• [DOCUMENT EXCERPT]:
────────────────────────────────────────
Luis Enrique Silvestre Guerra

Luis Enrique Silvestre Guerra (born on April 4th, 1966 in Havana, Cuba) is a contemporary Cuban painter, part of the '90s generation of Cuban Artists working in the Special Period, a period of acute economic crisis and rising censorship. In 1999 he left Cuba and moved to Brazil, where he established a studio in the city of São Paulo. His work uses several visual references from Naif to Pop Art to Abstract Expressionism, to make a commentary on his memories of Cuba, its idiosyncrasies, and life as an expatriate.


Silvestre lived his early years with his grandparents in the model town of Hershey. Returning to Havana, he studied at the Escuela Nacional de Bellas Artes San Alejandro (San Alejandro National Fine Arts School) and the ISDi Instituto Superior de Diseño (Superior Institute of Design). He worked from 1987 to 1995 as a graphic designer and illustrator at Revista Bohemia (Bohemia Magazine), an influential news and culture magazine published since 1906.





In his early career during the '90s, Silvestre developed a series of self-portraits using Naif figurative studies inspired by Henri Rousseau and Frida Kahlo, called Toda Yerba És Carne (Every Herb is Flesh). The series was a critique of the Special Period, using satire and surrealism. Silvestre continued exhibiting with other artists from his generation in the few spaces allowed by the Cuban government until 1999 when he decided to move abroad.
────────────────────────────────────────
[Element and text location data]
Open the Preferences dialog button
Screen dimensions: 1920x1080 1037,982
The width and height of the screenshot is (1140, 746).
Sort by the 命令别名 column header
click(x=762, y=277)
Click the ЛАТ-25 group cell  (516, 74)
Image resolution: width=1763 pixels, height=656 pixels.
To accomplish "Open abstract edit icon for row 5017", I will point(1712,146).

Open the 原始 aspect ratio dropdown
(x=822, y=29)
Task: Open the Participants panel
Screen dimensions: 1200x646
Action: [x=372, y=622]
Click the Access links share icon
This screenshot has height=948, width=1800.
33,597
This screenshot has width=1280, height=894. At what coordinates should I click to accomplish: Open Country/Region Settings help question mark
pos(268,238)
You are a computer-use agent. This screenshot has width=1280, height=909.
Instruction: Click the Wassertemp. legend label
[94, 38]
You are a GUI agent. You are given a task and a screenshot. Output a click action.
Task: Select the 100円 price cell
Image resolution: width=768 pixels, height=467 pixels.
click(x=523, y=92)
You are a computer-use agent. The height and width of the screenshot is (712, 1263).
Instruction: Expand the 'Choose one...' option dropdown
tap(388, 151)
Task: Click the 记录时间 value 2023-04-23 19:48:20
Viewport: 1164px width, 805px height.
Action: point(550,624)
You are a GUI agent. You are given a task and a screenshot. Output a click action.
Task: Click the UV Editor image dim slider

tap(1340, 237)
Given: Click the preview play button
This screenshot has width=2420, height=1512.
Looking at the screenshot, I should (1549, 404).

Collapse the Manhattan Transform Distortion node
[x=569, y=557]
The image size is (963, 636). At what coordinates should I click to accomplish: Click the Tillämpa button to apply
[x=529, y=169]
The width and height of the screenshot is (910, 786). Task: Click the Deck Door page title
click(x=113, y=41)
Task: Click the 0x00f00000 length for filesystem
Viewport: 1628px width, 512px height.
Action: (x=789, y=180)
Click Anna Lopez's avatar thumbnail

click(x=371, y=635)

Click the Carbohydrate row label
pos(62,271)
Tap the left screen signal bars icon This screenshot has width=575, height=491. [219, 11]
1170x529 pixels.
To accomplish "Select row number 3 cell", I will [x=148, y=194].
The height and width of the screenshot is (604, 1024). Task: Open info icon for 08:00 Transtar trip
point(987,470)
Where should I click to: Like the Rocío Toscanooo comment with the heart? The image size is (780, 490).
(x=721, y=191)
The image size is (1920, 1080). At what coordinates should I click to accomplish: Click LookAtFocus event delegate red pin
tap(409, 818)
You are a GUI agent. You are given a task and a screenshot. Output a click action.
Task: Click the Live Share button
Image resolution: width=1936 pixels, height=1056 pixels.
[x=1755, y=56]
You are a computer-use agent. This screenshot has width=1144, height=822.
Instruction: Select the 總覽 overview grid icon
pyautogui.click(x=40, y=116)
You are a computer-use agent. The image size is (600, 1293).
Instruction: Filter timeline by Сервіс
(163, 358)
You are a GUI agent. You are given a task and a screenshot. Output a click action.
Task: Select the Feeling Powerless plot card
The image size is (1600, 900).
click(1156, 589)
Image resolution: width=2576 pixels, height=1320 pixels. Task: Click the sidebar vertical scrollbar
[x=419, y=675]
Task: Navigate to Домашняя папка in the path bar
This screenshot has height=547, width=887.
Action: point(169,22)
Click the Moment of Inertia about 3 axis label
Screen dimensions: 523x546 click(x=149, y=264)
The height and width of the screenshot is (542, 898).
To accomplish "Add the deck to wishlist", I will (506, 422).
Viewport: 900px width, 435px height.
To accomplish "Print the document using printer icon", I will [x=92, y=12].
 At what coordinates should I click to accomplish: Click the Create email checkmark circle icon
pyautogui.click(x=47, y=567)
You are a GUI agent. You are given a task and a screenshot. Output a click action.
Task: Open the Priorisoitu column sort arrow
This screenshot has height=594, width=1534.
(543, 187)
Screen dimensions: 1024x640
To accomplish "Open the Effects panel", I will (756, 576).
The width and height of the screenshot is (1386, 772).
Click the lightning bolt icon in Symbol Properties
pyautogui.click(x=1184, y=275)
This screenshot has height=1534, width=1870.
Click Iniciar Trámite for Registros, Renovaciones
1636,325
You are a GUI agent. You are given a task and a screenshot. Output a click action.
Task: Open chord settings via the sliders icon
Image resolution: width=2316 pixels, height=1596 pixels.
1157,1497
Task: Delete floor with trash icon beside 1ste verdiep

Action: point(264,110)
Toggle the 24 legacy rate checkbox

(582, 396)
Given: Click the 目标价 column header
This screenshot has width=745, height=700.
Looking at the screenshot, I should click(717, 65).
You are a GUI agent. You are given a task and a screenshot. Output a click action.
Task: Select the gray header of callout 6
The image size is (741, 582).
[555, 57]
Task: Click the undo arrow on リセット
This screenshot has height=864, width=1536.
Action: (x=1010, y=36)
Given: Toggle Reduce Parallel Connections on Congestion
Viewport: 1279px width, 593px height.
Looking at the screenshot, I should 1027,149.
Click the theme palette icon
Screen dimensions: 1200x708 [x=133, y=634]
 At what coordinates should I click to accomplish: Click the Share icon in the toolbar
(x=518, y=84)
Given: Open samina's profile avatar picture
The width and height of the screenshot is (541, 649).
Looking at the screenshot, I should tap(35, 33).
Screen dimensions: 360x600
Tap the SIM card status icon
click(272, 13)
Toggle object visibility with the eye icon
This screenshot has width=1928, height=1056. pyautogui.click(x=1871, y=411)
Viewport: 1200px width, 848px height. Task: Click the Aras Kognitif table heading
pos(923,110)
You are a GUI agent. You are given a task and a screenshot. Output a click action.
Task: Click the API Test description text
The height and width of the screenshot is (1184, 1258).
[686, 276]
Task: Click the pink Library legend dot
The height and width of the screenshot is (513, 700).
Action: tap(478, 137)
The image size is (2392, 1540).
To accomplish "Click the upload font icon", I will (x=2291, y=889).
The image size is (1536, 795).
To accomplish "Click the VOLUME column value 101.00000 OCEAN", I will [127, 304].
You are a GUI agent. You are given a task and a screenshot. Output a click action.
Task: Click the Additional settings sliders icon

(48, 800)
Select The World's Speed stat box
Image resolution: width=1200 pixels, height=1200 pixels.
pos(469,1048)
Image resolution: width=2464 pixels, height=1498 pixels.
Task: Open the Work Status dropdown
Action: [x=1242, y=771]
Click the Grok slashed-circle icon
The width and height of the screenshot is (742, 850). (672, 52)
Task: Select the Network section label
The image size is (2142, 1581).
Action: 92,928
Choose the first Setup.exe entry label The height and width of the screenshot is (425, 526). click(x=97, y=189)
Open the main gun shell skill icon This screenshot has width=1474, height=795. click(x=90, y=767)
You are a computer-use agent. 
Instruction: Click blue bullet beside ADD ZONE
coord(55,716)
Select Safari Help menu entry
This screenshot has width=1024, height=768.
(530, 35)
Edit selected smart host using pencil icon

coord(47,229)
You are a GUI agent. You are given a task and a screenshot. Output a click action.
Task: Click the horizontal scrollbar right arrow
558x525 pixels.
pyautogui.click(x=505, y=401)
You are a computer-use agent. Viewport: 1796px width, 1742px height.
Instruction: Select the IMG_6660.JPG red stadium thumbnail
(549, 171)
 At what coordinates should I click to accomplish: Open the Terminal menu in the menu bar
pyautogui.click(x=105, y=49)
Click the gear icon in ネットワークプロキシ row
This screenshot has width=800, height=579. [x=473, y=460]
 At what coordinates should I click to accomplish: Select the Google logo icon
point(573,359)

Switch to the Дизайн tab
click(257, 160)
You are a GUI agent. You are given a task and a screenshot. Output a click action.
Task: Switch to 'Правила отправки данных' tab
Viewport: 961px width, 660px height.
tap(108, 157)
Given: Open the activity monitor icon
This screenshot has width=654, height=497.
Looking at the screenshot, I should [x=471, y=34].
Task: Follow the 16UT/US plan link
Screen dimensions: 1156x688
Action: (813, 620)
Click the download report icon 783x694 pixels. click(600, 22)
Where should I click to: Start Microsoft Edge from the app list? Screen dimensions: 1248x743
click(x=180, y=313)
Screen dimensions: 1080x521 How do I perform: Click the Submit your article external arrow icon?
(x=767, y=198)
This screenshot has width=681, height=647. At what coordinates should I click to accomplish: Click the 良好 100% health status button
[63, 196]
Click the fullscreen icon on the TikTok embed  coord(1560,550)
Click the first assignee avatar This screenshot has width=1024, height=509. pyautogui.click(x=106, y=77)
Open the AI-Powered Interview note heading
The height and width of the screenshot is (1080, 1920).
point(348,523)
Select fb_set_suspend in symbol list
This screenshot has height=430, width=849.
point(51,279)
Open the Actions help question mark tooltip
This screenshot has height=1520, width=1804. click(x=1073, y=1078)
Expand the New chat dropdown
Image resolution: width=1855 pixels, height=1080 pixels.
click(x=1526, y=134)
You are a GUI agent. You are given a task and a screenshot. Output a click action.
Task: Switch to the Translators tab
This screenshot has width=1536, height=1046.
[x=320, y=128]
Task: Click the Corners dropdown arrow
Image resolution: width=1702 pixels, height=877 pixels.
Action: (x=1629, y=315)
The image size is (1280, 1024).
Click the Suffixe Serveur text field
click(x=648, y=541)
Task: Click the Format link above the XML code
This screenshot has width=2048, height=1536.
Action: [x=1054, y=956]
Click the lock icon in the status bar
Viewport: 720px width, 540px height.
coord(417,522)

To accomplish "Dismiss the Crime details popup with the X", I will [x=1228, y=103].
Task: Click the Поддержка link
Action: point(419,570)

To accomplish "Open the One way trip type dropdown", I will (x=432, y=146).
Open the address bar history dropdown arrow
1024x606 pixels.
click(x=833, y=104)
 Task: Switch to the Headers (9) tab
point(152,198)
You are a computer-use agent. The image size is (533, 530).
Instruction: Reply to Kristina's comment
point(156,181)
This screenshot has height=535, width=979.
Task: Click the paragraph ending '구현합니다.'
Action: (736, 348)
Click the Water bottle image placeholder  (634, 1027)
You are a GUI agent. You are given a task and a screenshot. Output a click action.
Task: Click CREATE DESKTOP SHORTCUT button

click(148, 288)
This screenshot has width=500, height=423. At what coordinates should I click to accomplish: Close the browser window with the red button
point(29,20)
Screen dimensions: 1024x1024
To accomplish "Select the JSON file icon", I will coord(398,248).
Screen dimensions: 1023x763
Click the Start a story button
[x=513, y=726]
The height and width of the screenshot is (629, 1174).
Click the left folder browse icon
────────────────────────────────────────
• [GIVEN INSTRUCTION A]:
According to the excerpt about the Cuban painter, which city in Brazil did he set up his studio in?
• [GIVEN INSTRUCTION B]:
Write what comes next in the excerpt about the Cuban painter, picking up after its last sentence.
The items are separate material with no connection to the Cuban painter excerpt.

• [FINAL ANSWER A]:
São Paulo.

• [FINAL ANSWER B]:
In Brazil, he met the works of Tunga, Cildo Meireles, Arthur Bispo do Rosário and art movements like Anthropophagy and Concretism. He later started an intense dialogue with his Cuban roots and themes. The series X.Y.Z is an iconographic journey through the Afro-Cuban heritage and myths. The series Hershey: Memorias Afectivas revisits his life in the model town and its decadence. Cisnes Huecos tells the story of Cuban balseros through an episode of scape from Berlin during the Cold War. The series Un Pinguino en el Mercado da Arte (A Penguin at the Art Market) speaks about the difficulties of expatriates to rebuild their relations in the new country.


He had individual shows at the Museu Nacional de Belas Artes (Rio de Janeiro – Brazil), the Cultural Center Laurinda Santos Lobo (Rio de Janeiro – Brazil), and group shows at the Cuenca Biennial (Ecuador), the Wilfredo Lam Center (Havana - Cuba), Berini Gallery (Barcelona – Spain), and the Latin American Art Pavilion at the Red Dot Fair in Miami. He is collected by institutions like the Museu Nacional de Belas Artes (Rio de Janeiro – Brazil), the Museu de Arte Contemporânea da Universidade de São Paulo (MAC – USP), among other private collectors in Brazil, Argentina, Cuba, Mexico, and the US. Silvestre also collaborated with the online magazine Cubista.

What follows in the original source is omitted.